◆ ABOUT THIS TASK ◆
Copy everything from the line containing "Locate an element" down to the line containing "ok-button: OK is", swapping "screen" for "display" and leaving all else unchanged.

◆ SUPPLIED RECORDS ◆
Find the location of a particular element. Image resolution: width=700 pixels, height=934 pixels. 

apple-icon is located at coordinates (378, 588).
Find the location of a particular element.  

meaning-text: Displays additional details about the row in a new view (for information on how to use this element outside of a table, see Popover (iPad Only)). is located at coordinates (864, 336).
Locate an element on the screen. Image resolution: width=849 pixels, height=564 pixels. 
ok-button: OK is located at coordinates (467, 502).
==
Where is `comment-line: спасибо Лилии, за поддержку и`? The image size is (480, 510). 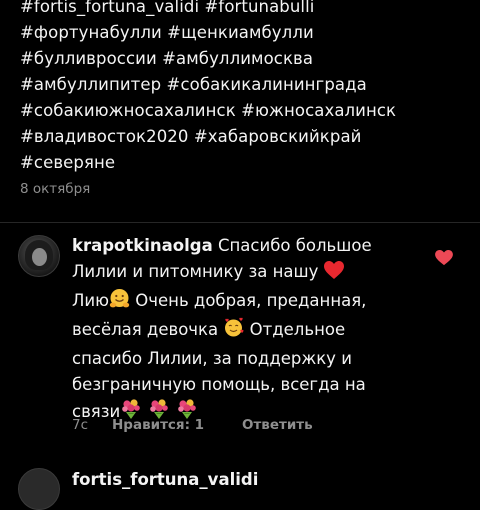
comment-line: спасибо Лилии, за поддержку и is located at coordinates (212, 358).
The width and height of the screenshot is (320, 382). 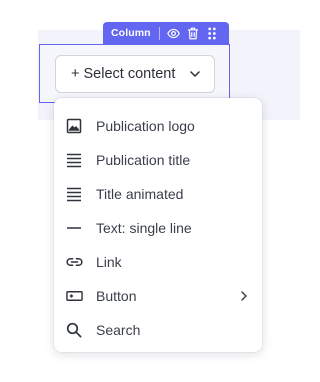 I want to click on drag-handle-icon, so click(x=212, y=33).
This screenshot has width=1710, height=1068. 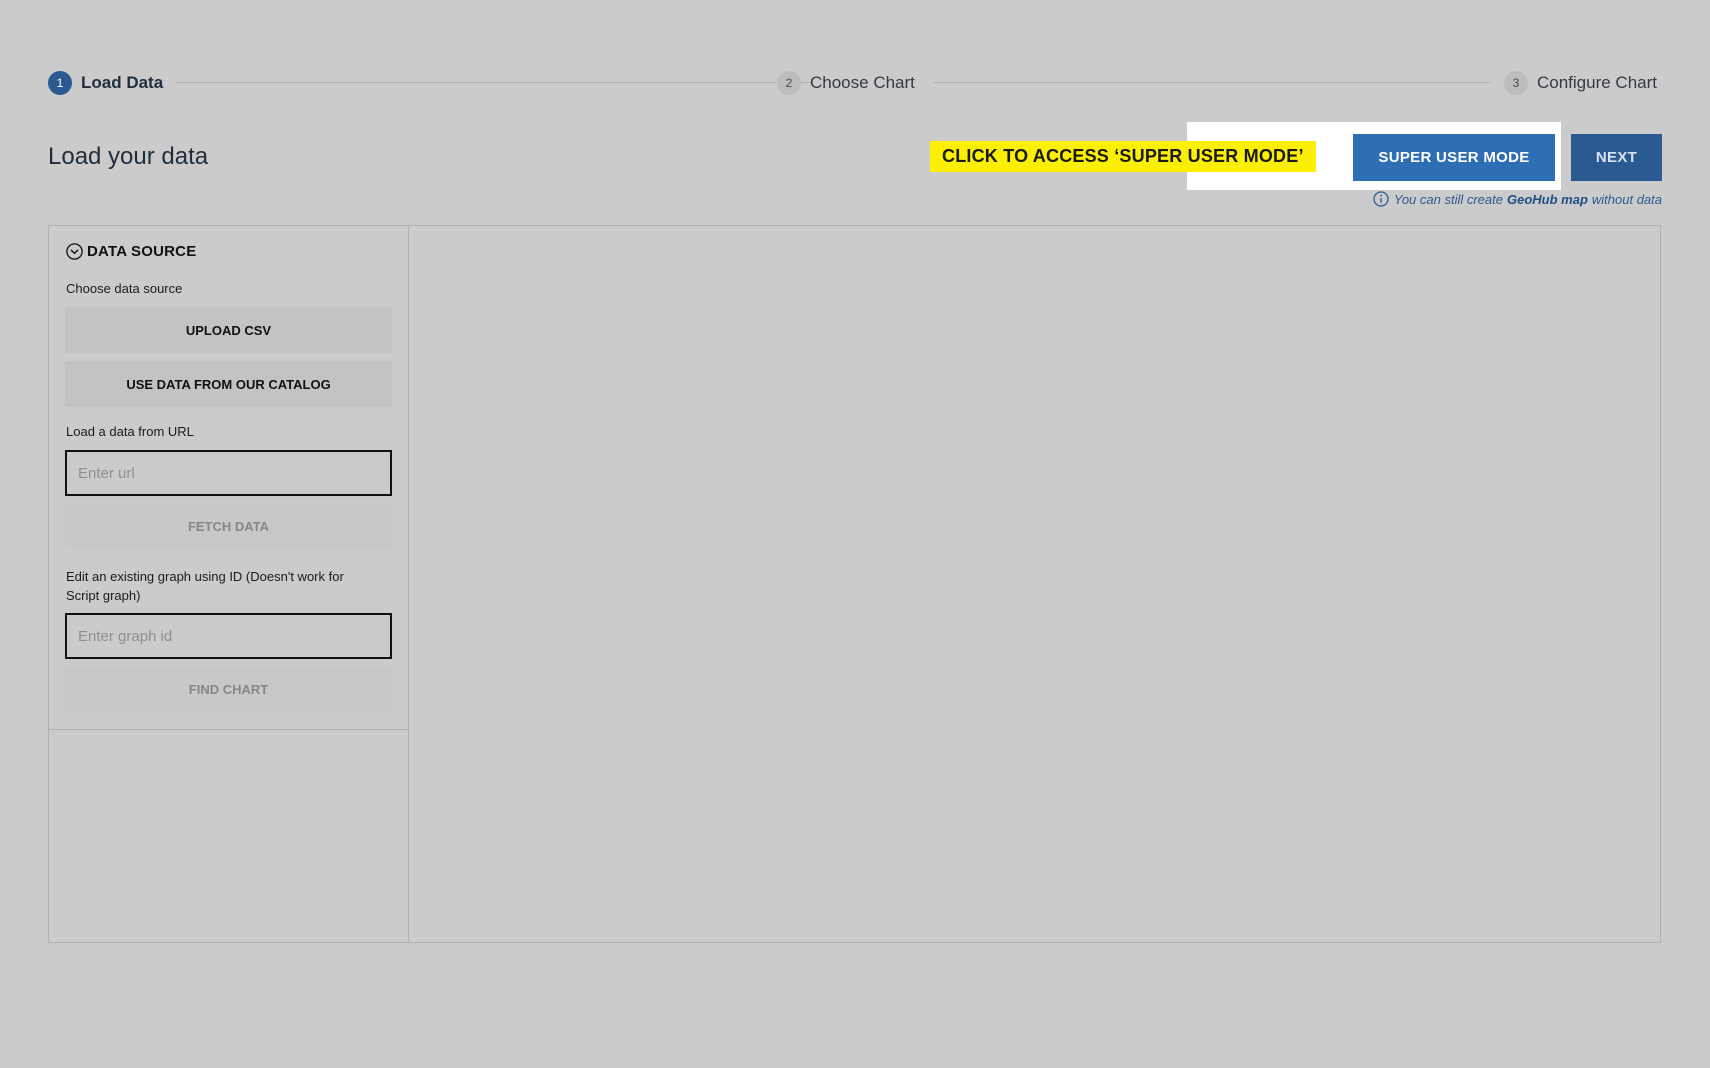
...
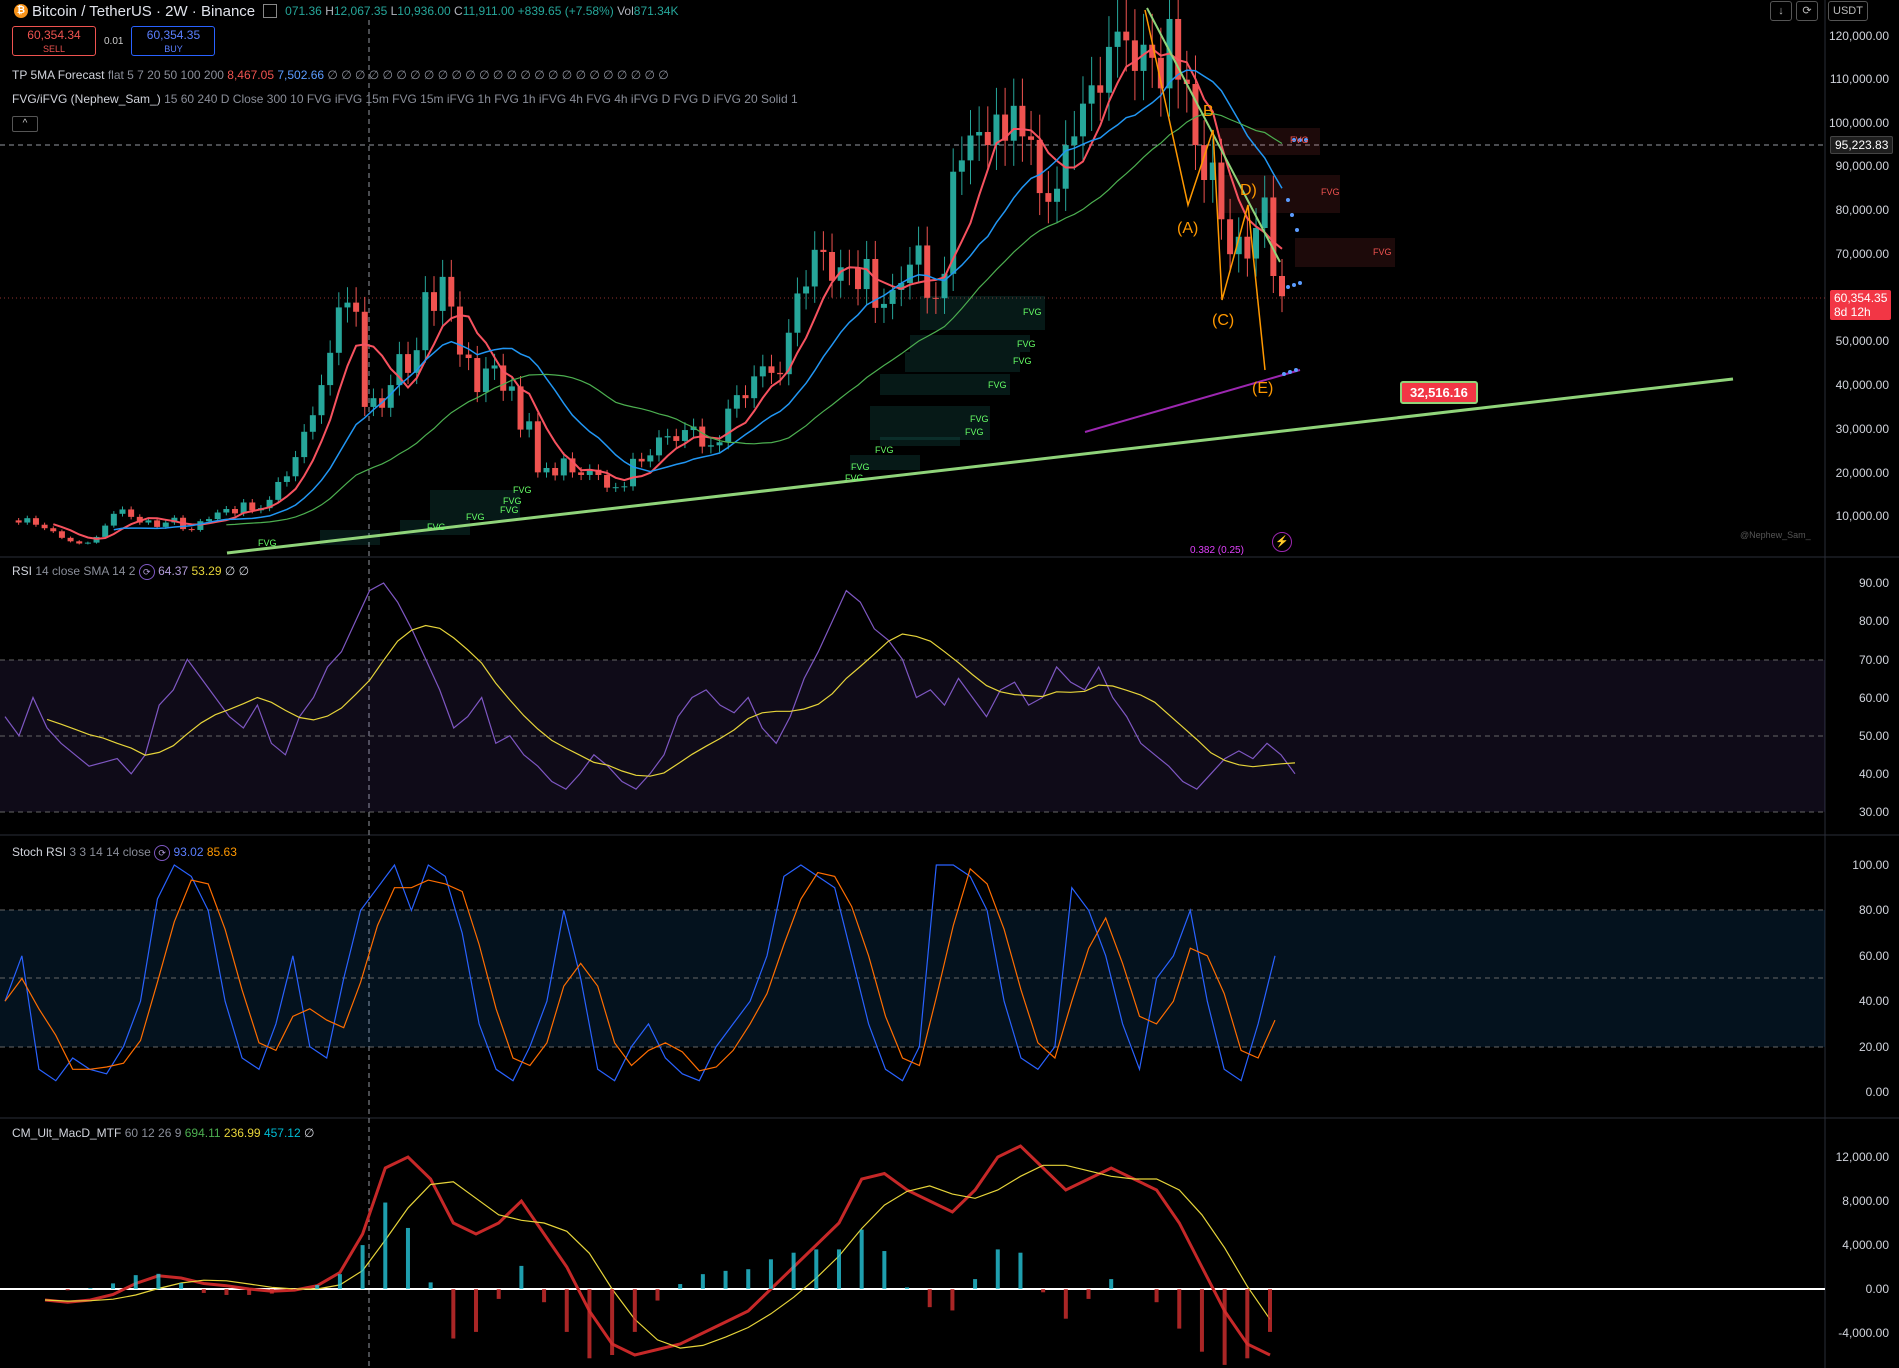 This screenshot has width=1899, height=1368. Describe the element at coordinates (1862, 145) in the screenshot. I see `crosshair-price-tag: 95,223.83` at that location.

◆ COMPLETED TASK ◆
Locate an element on the display. Image resolution: width=849 pixels, height=564 pixels. 
ok-button: OK is located at coordinates (467, 502).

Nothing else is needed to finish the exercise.